Vino la realidad, y cesó la figura; vino la vida, y se esfumó el reino de la muerte; vino el perdón, y saltaron las cadenas del pecado. Anteriormente, hasta los delitos más leves caían bajo la ley de la muerte; después de la venida del divino Salvador, incluso las más graves infamias son susceptibles de perdón. Se siente resquebrajarse el reino de las fuerzas espirituales del mal que habitan en el aire, pues con la predicación de la doctrina evangélica ha comenzado a disminuir el culto a los ídolos y el atractivo del pecado. Se cuartea la perfidia a medida que la fe va tomando carta de ciudadanía en el corazón de los pueblos. Pierde pie el reino del pecado cuando se lee: Que el pecado no siga dominando en vuestro cuerpo mortal. Todos los reinos de la perfidia se tambalearon a la voz del Señor que dice: Venid a mí todos los que estáis cansados y agobiados y yo os aliviaré.

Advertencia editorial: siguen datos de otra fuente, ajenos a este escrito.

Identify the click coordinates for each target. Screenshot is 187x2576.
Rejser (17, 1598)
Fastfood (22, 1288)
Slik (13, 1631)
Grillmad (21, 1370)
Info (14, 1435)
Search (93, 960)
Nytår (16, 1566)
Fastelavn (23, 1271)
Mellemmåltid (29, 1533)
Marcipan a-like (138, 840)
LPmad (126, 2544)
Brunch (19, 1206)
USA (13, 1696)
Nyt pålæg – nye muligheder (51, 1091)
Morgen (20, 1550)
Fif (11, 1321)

El Altísimo hizo oír su voz y la siguieron todos los pueblos paganos, huyendo de la dura servidumbre del pecado, de la atrocidad de la muerte eterna y de la intolerable servidumbre de toda clase de infamias, al prometerse a los agobiados el descanso, a los cautivos la liberación, a los esclavos la libertad, y, sacudido el yugo férreo del rey de Babilonia, ser sustituido en la cerviz de los fieles por el suave yugo de Cristo, para evitar que el enemigo volviera a ligar nuevamente el cuello libre de los paganos con las cadenas de su iniquidad. Pues Cristo libera a los que ata y desata a los que encadena.
El Señor hizo oír su voz en la pasión y temblaron todos los elementos; la tierra entera se conmovió para acabar con los ritos paganos y —como está escrito— La tierra y cuanto contiene fuera posesión del Señor; para que cesasen las falsas predicciones de los augures y el conocimiento de la fe y el amor de la piedad abolieran el sacrificio de la impiedad.
El Señor hace cada día oír su voz y esta voz resuena en cada corazón, para que el que crea con rectitud de corazón abandone todo deseo terreno, y todo sentimiento de las almas interiores pase con pía convicción, del error, de la corrupción de la lujuria y de la disolución al conocimiento de los misterios celestes, y de la maldad a la virtud.